Schmetterlinge, Hummeln, Libellen,  Vögel und Igel in heimischen Gärten,  in Parks und freier Natur.

Mit etwas Geduld  bekommt man auch in unserer Region, außer einem Igel und anderen heimischen Tieren, auch seltenere Schmetterlinge zu Gesicht, und kann diese auch fotografieren.

Wenn einem dann noch ein scharfes Foto von dem Schmetterling gelingt, kann man richtig froh sein. Denn Schmetterlinge sitzen selten lange auf einem Fleck, sie bewegen sich ständig fort. Besonders das Tagpfauenauge hat mich in seinen Bann gezogen.

Die Farben kommen auch nur dann gut zur Geltung, wenn auch genügend Sonnenlicht vorhanden ist.

Alle heimischen Tiere auf meinen Fotos an dieser Stelle genauer zu beschreiben, würde den Rahmen sprengen.

Jedoch nachfolgend ein paar Informationen zum Schmetterling Tagpfauenauge:

Das Tagpfauenauge aus der Familie der Edelfalter wurde zum Schmetterling des Jahres 2009 gewählt (1).

Die Falter erreichen eine Flügelspannweite von 50 bis 55 Millimetern. Sie haben eine rostrote Flügelgrundfärbung. Das unverkennbare und auffälligste Merkmal sind die an jeder Vorder- und Hinterflügelspitze gut erkennbaren, schwarz, blau und gelb gefärbten Augenflecken. Die der Vorderflügel sind innen deutlicher mit einem dunklen Fleck gefärbt. Daneben finden sich am oberen Flügelrand größere schwarze und weiße Flecken, die vom Flügelansatz bis etwa zur Mitte am Rand eng weiß und schwarz gemustert sind. Der Flügelaußenrand beider Flügelpaare ist breit graubraun, genauso wie der Körper und die Flügel um den Ansatz. Die Flügelunterseiten sind fein dunkelgrau und schwarz marmoriert (1).
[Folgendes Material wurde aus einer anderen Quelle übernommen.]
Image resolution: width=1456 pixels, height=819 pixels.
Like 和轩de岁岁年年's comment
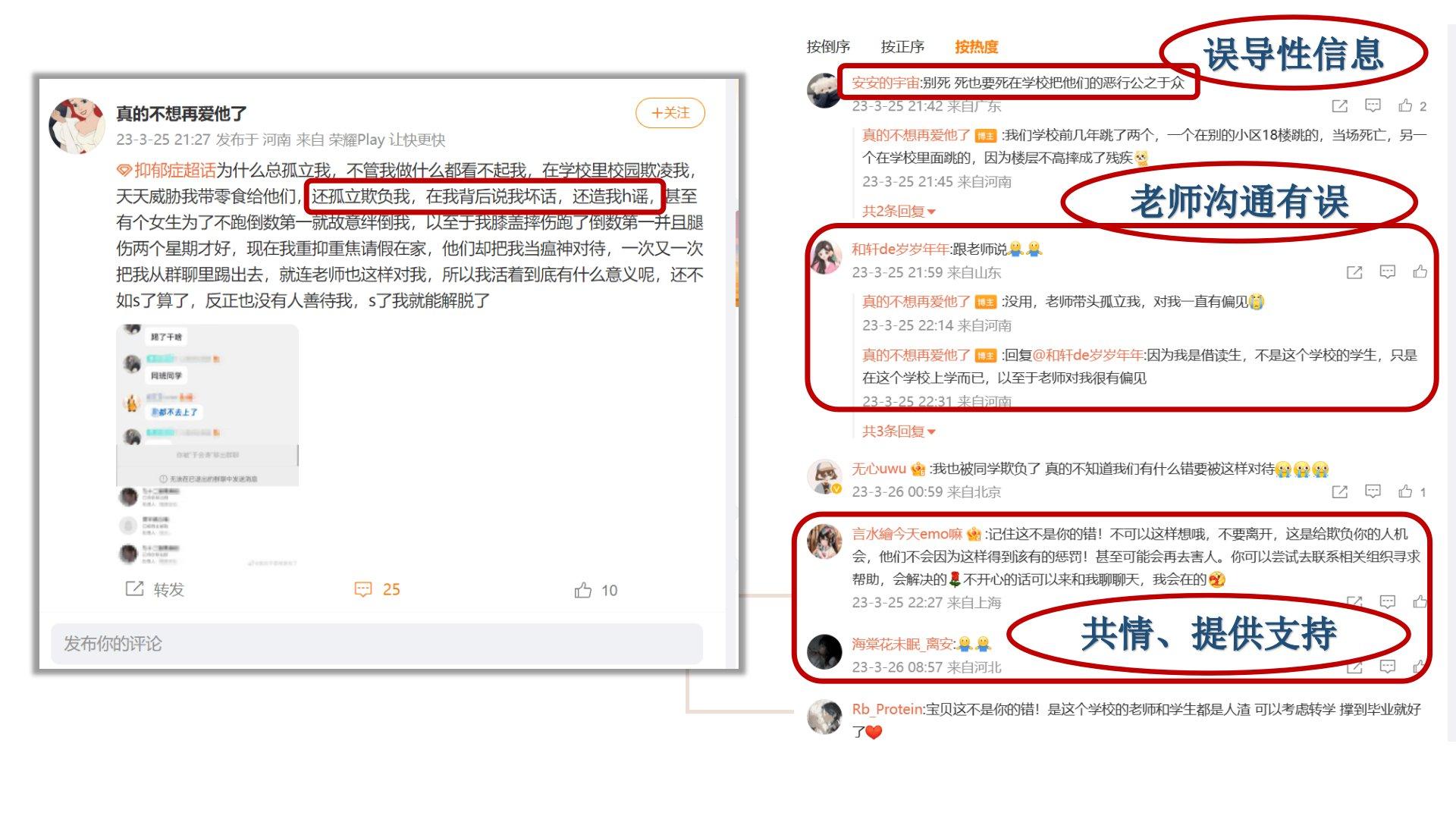1420,271
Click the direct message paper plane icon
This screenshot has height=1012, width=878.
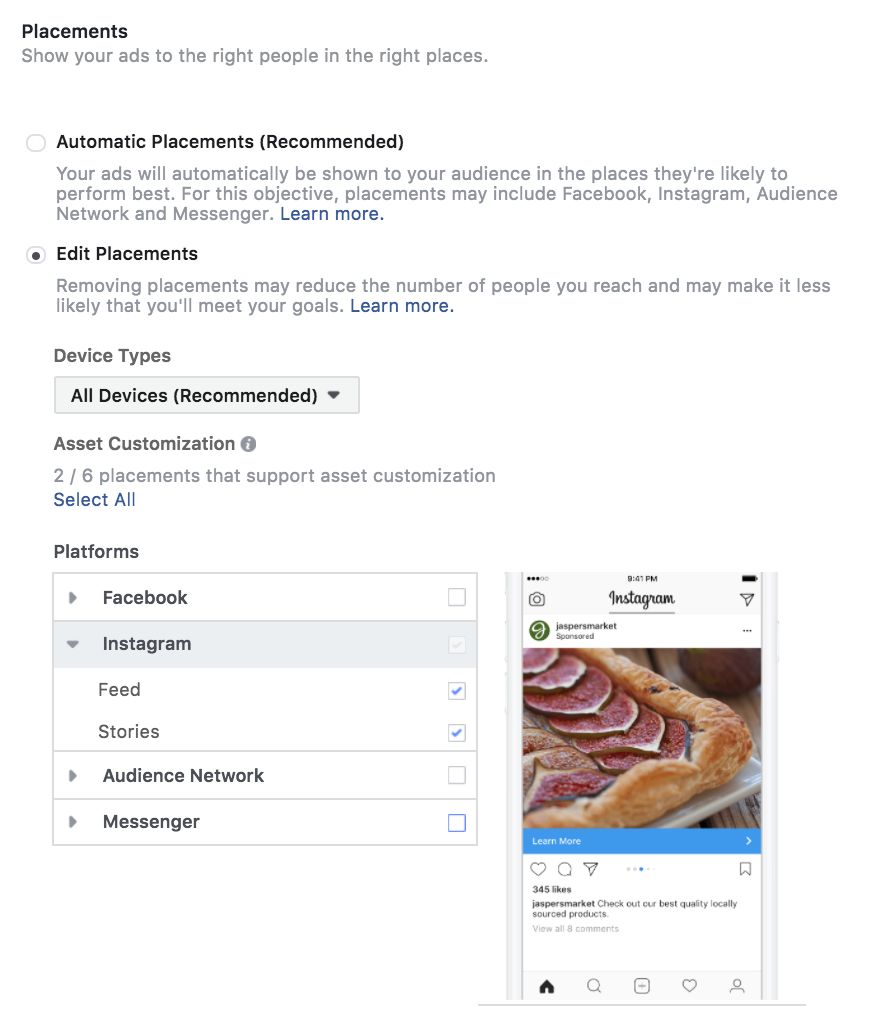click(x=746, y=599)
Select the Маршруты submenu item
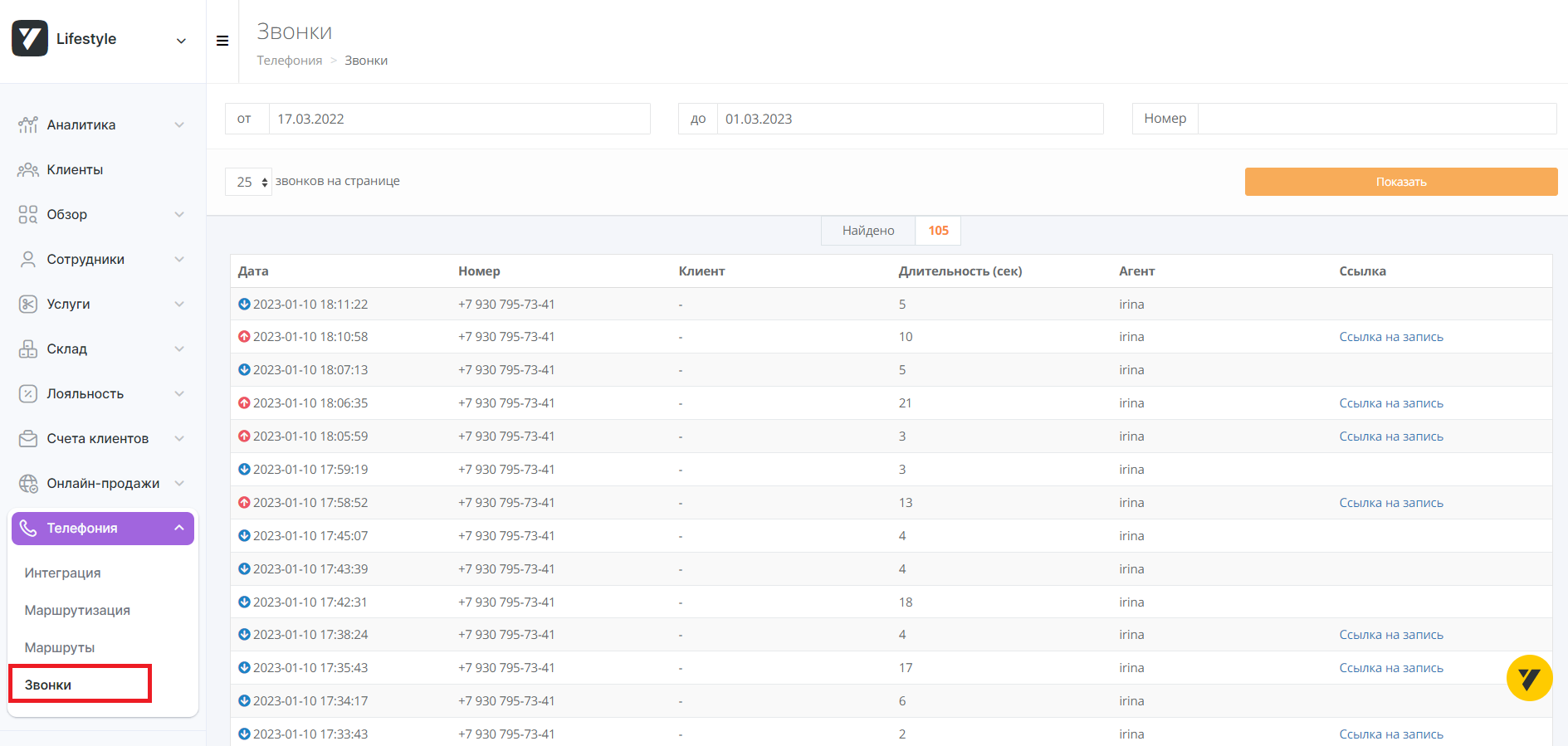The height and width of the screenshot is (746, 1568). 60,648
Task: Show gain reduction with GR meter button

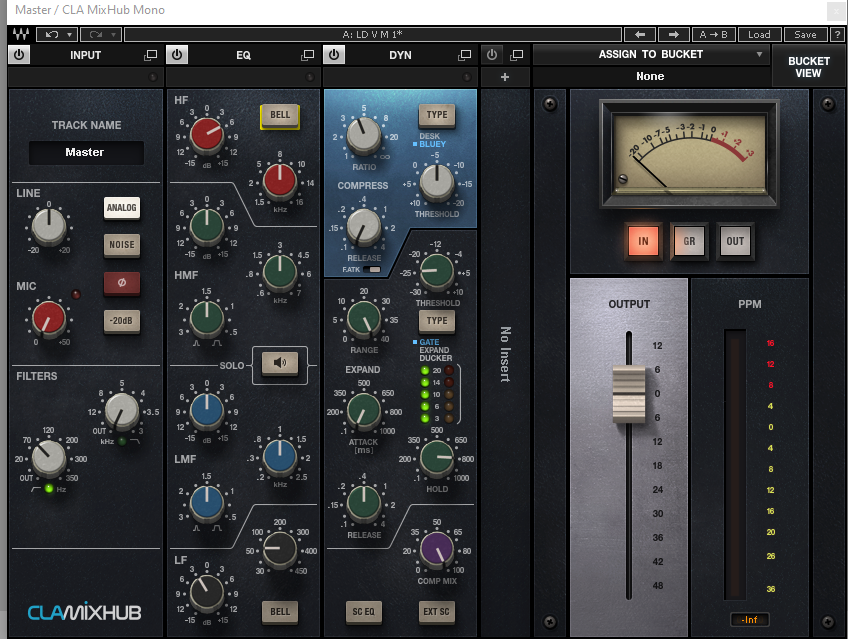Action: tap(689, 241)
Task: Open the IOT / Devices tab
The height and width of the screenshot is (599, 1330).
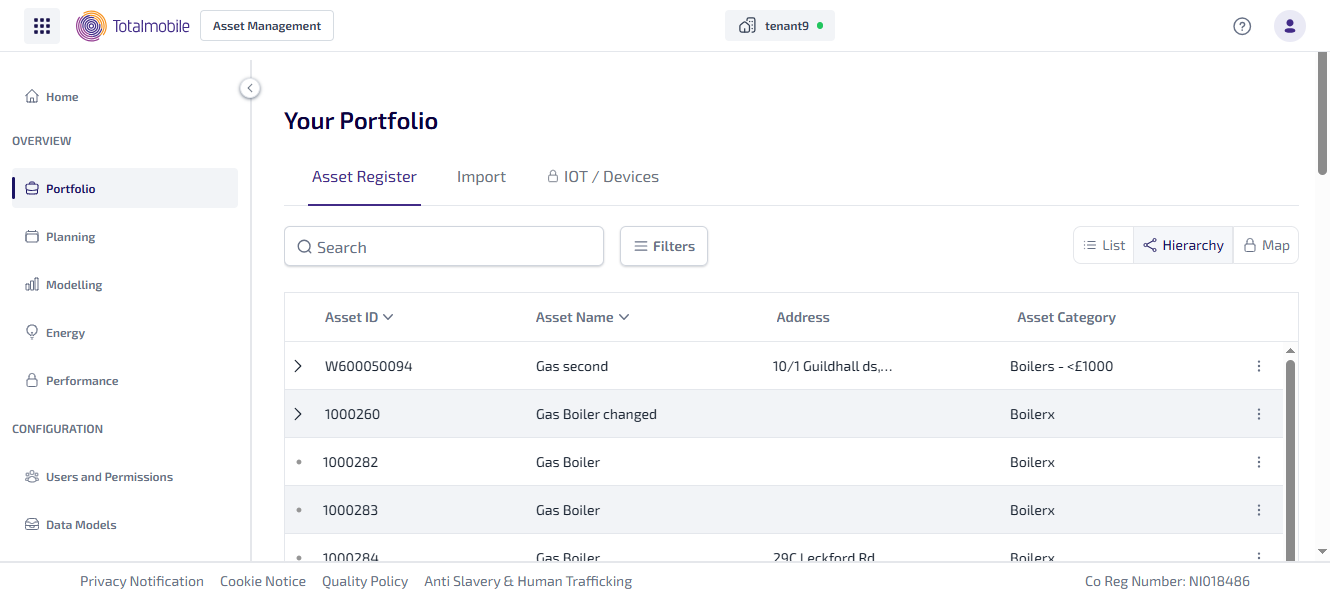Action: tap(602, 177)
Die Falter fliegen jährlich in zwei Generationen: Die der ersten Generation fliegen von Juni bis August,  die der zweiten Generation fliegen von August bis Oktober. Nach der Überwinterung können die Falter bereits von März bis Mai beobachtet werden (1).

Männchen des Tagpfauenauges verteidigen nachmittags im Frühjahr und Sommer Territorien in der Nähe von geeigneten Eiablageplätzen (1).

Tagpfauenaugen finden geeignete Nahrungspflanzen aufgrund ihres Geruchs. Tagpfauenaugen, die keine Erfahrung mit Blüten besitzen, bevorzugen den Geruch der für die Art wichtigsten Nahrungspflanzen. Als Reaktion auf Erfolg oder Misserfolg bei der Nektarsuche passen sie ihre Geruchspräferenzen an. Dies ist durch Rezeptoren an ihren  Fühlern möglich (1).